• _Supplied data_
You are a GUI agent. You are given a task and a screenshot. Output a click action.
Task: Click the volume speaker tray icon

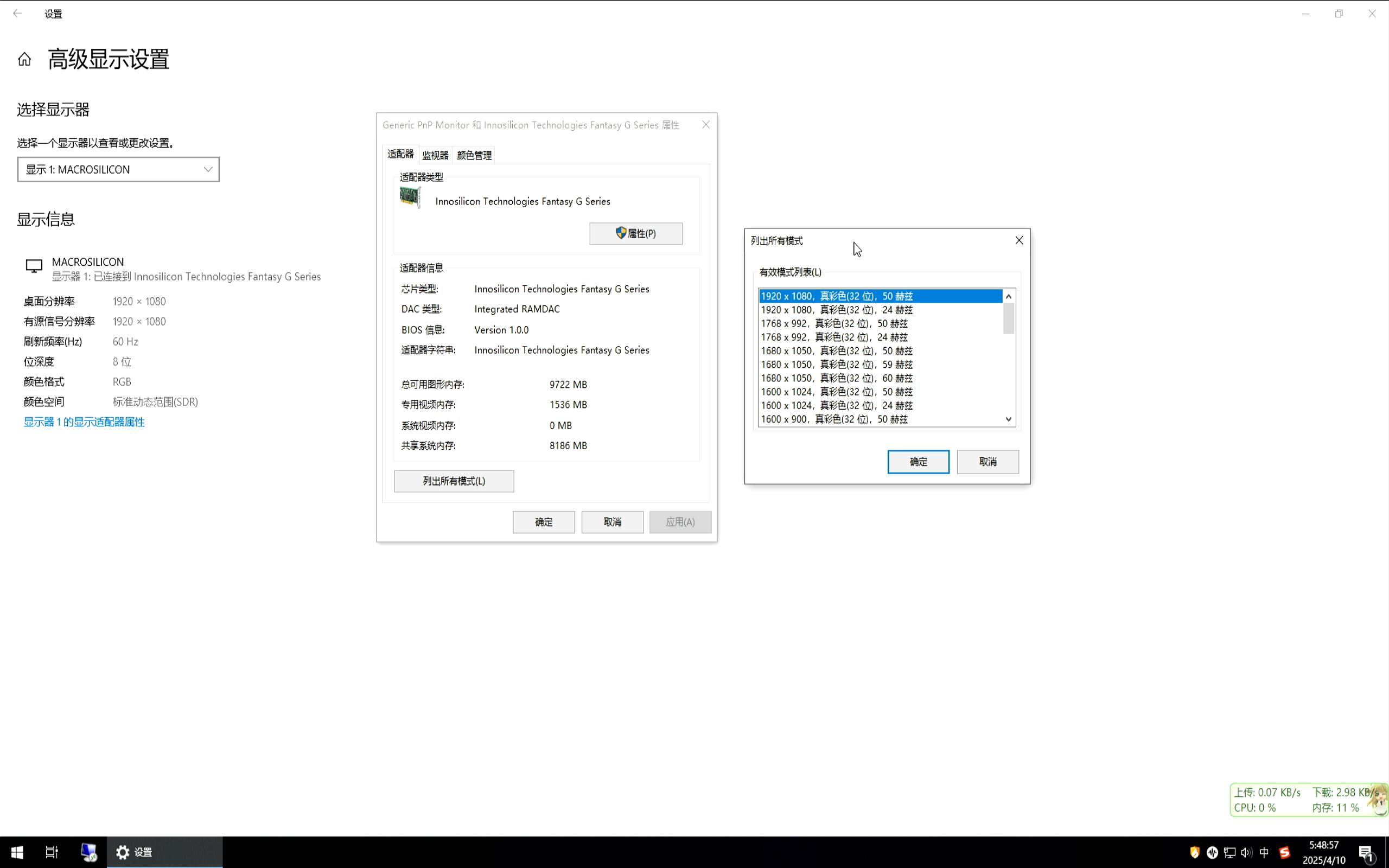click(x=1246, y=852)
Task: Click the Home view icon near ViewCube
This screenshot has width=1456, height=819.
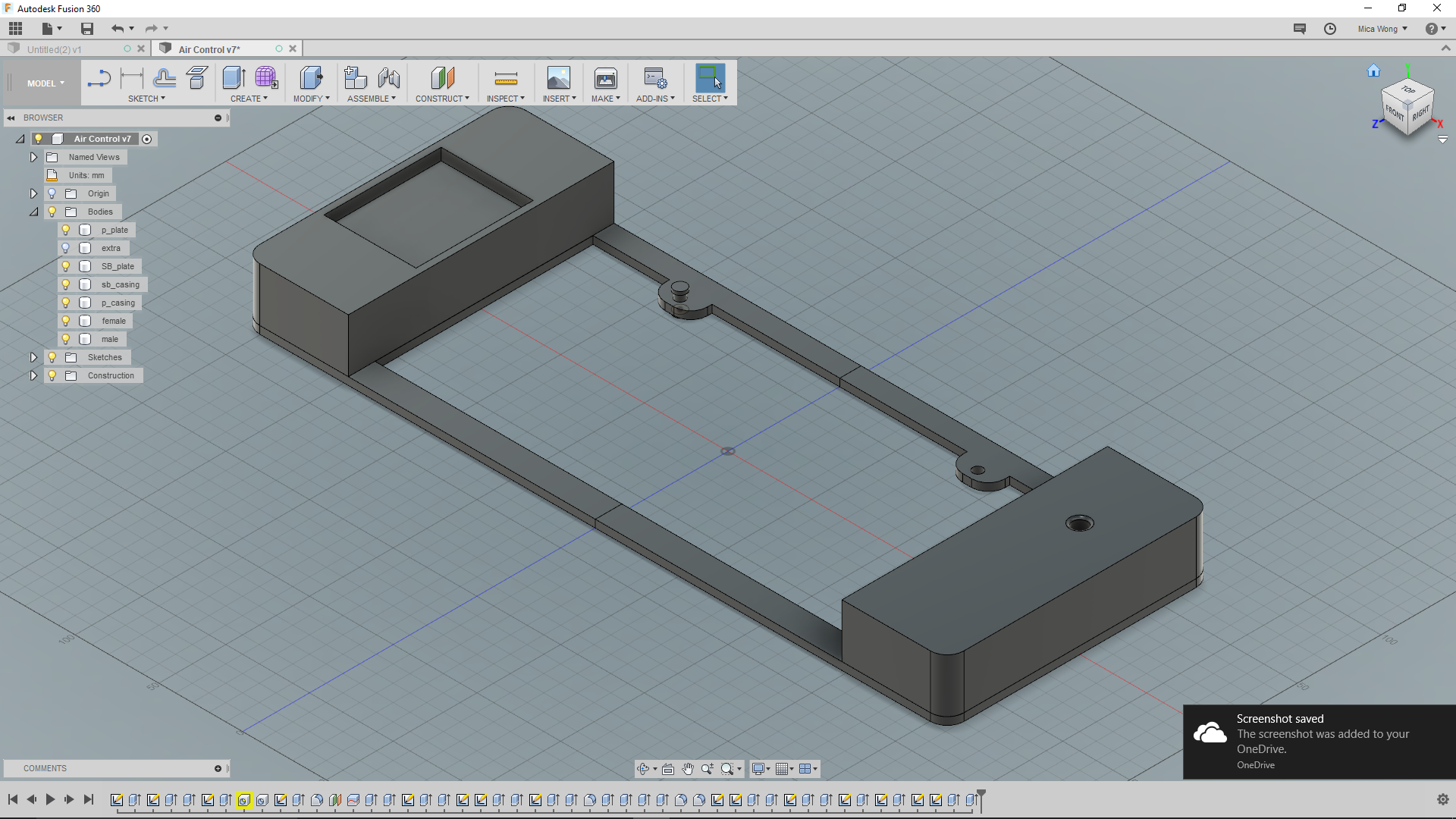Action: click(x=1373, y=71)
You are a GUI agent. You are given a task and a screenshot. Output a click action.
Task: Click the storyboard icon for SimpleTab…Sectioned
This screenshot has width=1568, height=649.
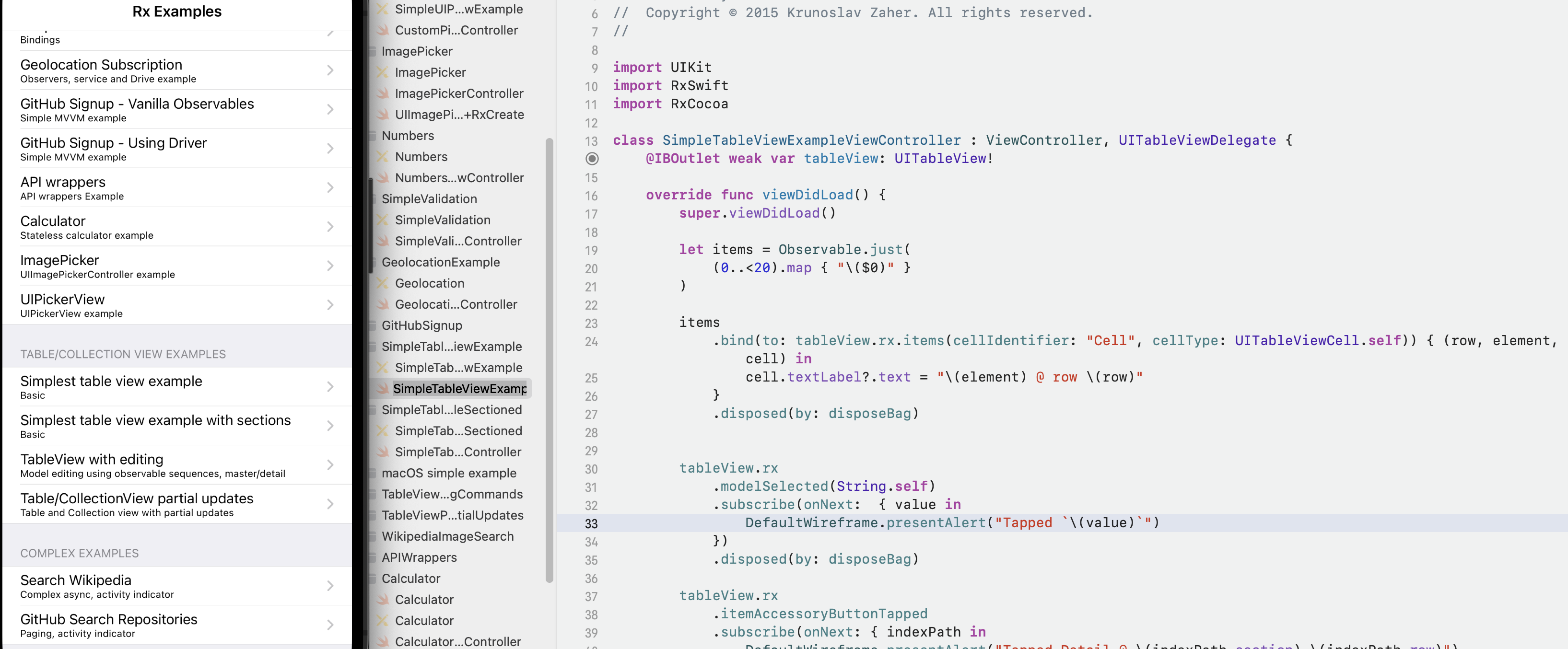point(383,431)
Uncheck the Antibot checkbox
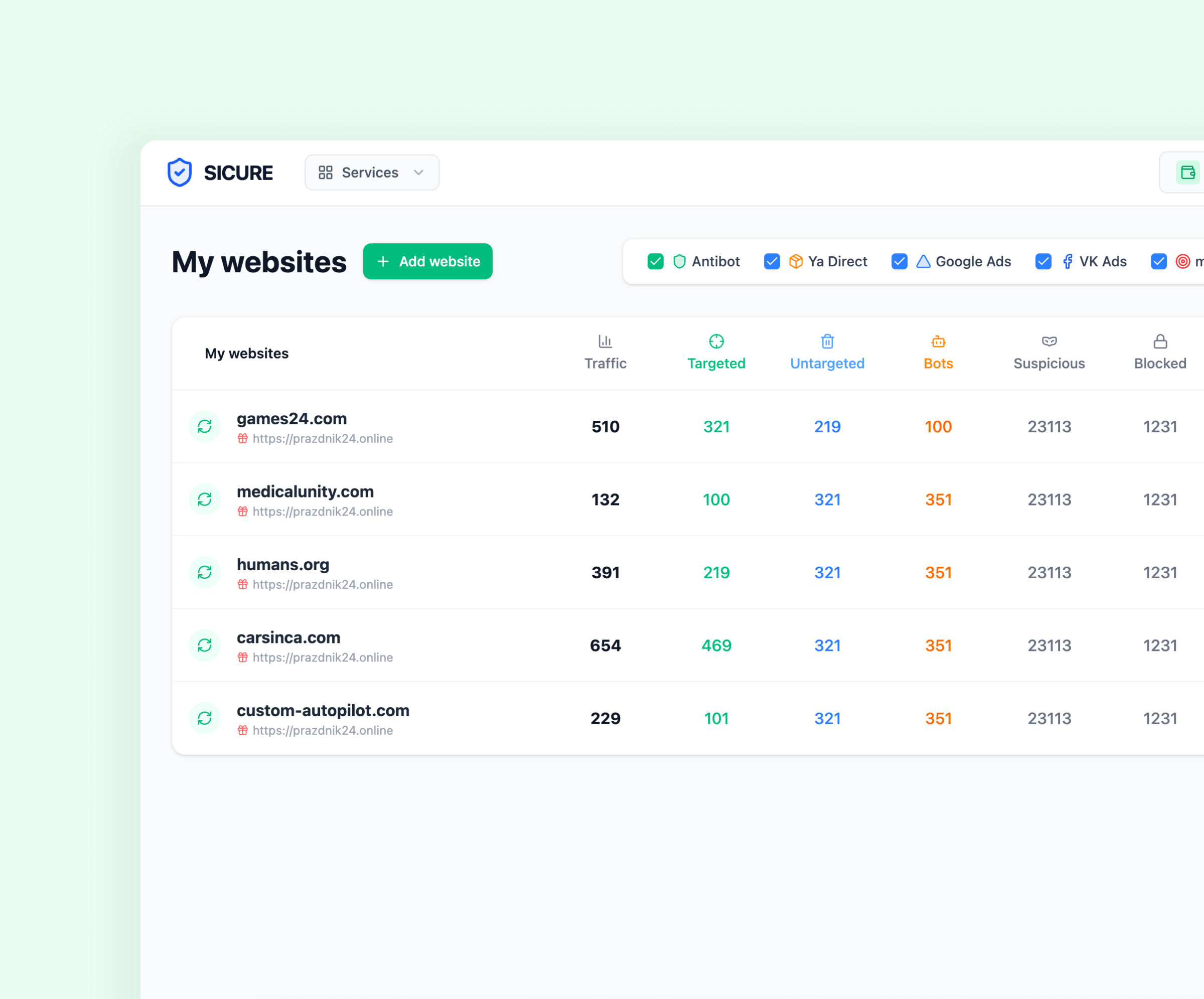The height and width of the screenshot is (999, 1204). coord(655,261)
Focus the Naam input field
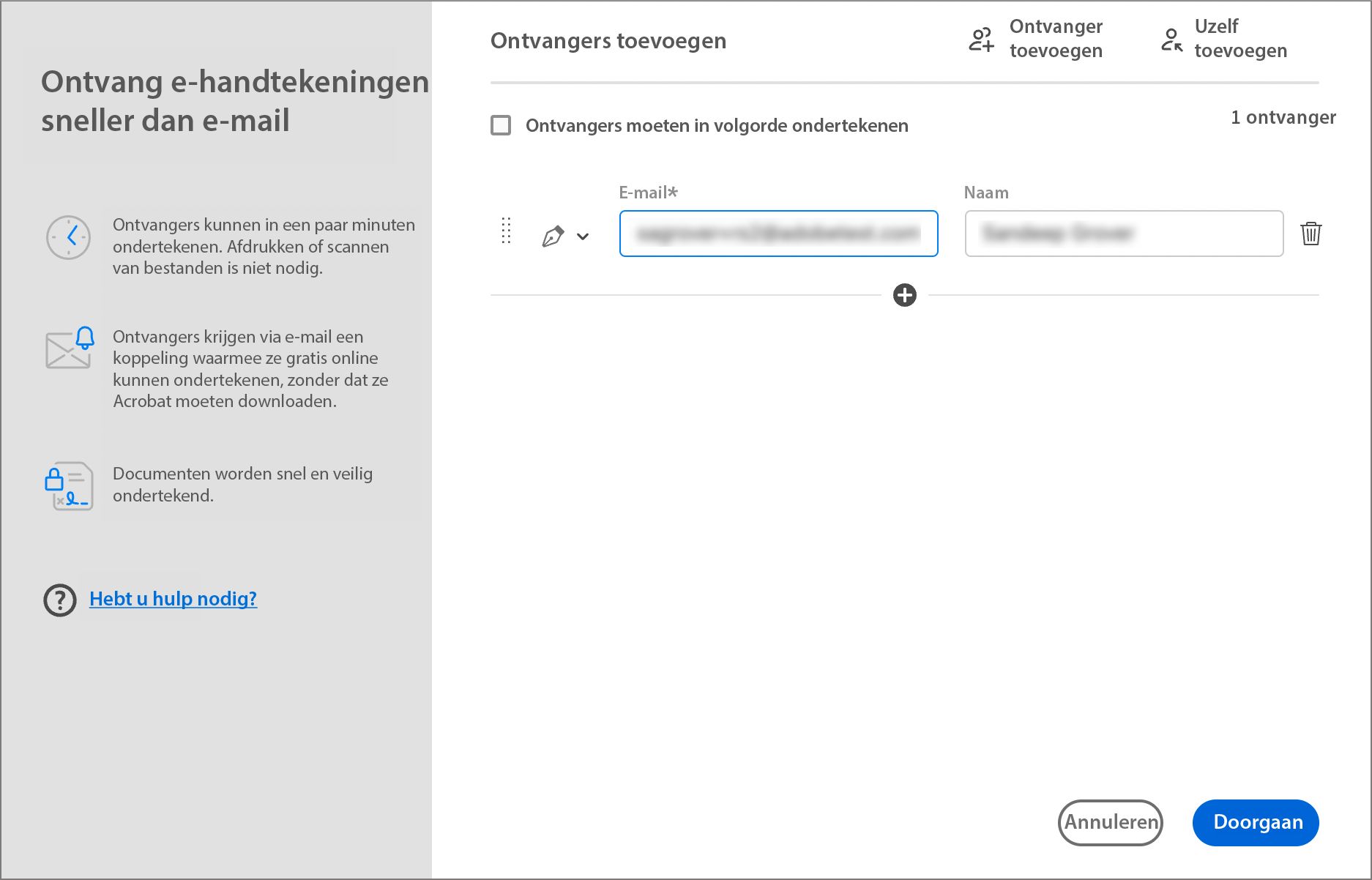Image resolution: width=1372 pixels, height=880 pixels. point(1123,234)

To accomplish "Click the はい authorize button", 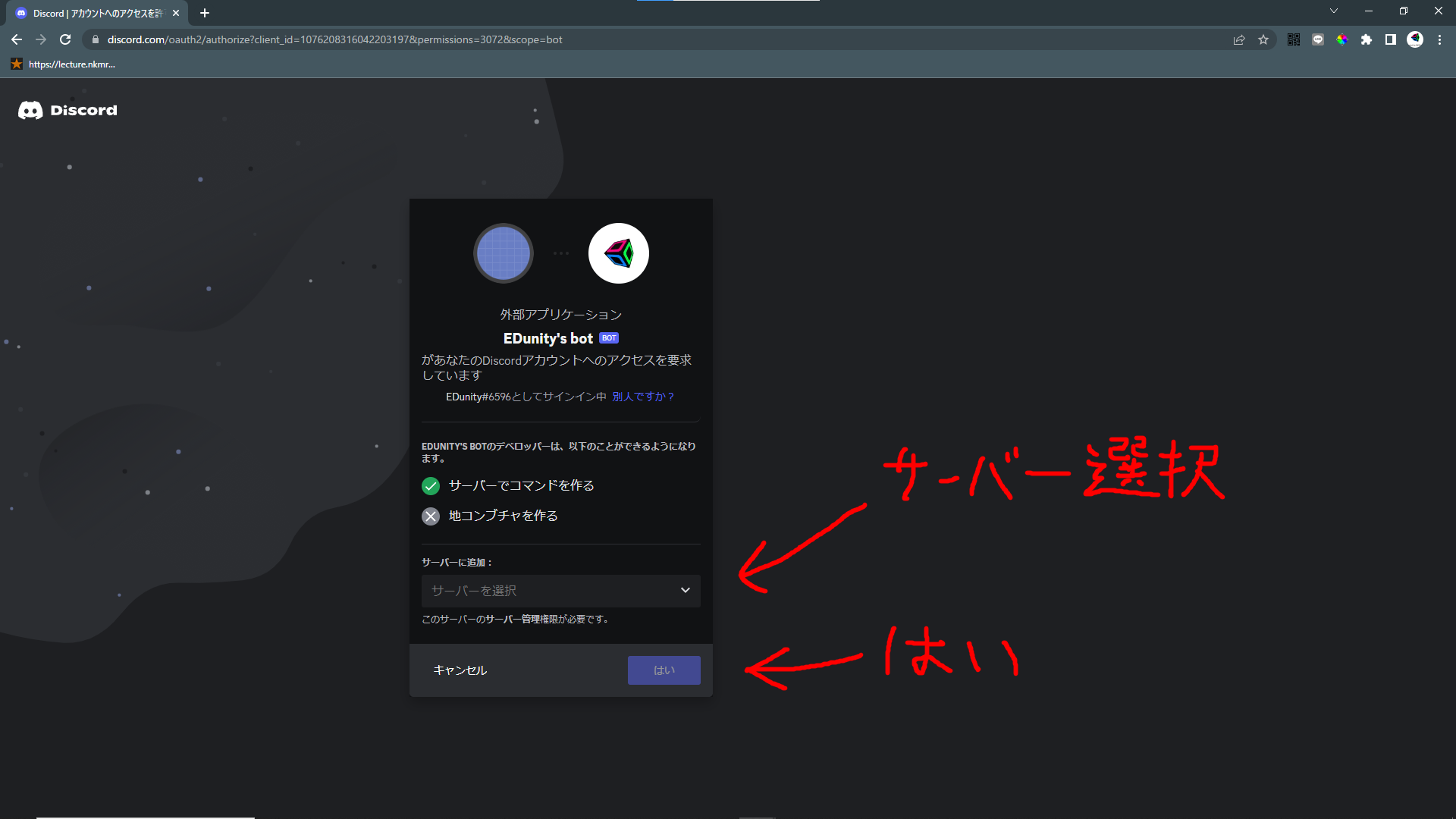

• _Problem requirements_
In the records above, find the line that contains "This screenshot has width=1456, height=819." and retype it and all lines after it exactly, leaving out any pictures.

• _Result below_
This screenshot has width=1456, height=819.
Action: click(x=1373, y=71)
You are a GUI agent. You are given a task and a screenshot. Output a click action.
Task: Click the storyboard icon for SimpleTab…Sectioned
This screenshot has width=1568, height=649.
point(383,431)
Uncheck the Antibot checkbox
The height and width of the screenshot is (999, 1204). coord(655,261)
Focus the Naam input field
Image resolution: width=1372 pixels, height=880 pixels. point(1123,234)

To accomplish "Click the はい authorize button", 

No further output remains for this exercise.